- **TEXT SHOWN**:
Computer Graphics and Visualization

Course Title: Computer Graphics and Visualization

Course No: CT 201

Nature of the Course: Theory + Lab

Semester: 3

Full Marks: 40 + 60 + 50

Pass Marks: 16 + 24 + 20

Credit Hours: 3

Course Description

This course provides basic principles and their applications to computer graphics and visualization, covering geometric transformations, 2D and 3D object modeling, rendering techniques, animation, and latest trends in computer graphics.

Course Objectives

The objective of this course is to provide basic principles and their applications to computer graphics and visualization. After completion of this course, students will be able to understand geometric transformations and their applications, two-dimensional and three-dimensional object modeling techniques, rendering techniques, animation and get an overview of the latest trends in computer graphics.

- **SOURCE EXCERPT**:
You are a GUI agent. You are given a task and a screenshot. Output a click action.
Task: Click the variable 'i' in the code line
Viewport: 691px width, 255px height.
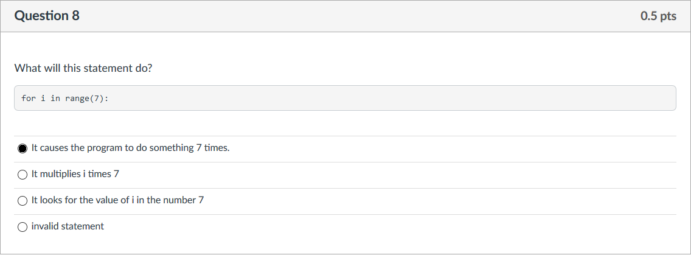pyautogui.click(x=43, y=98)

- **TASKS AND EXERCISES**:
(a) Say whether each statement agrees with the computer graphics course page above. Answer yes or no for each, and quote the deciding words of the page. (i) The course is offered in the third semester. (ii) The course carries four credit hours. (iii) Animation is one of the topics the course covers.
(b) Print the section of the computer graphics course page that begins with the words containing "Course Description" and ends with "the latest trends in computer graphics.".

- **ANSWERS FOR THE EXERCISE**:
(a)
(i) Yes: "Semester: 3"
(ii) No: "Credit Hours: 3"
(iii) Yes: "rendering techniques, animation, and latest trends in computer graphics"

(b)
Course Description

This course provides basic principles and their applications to computer graphics and visualization, covering geometric transformations, 2D and 3D object modeling, rendering techniques, animation, and latest trends in computer graphics.

Course Objectives

The objective of this course is to provide basic principles and their applications to computer graphics and visualization. After completion of this course, students will be able to understand geometric transformations and their applications, two-dimensional and three-dimensional object modeling techniques, rendering techniques, animation and get an overview of the latest trends in computer graphics.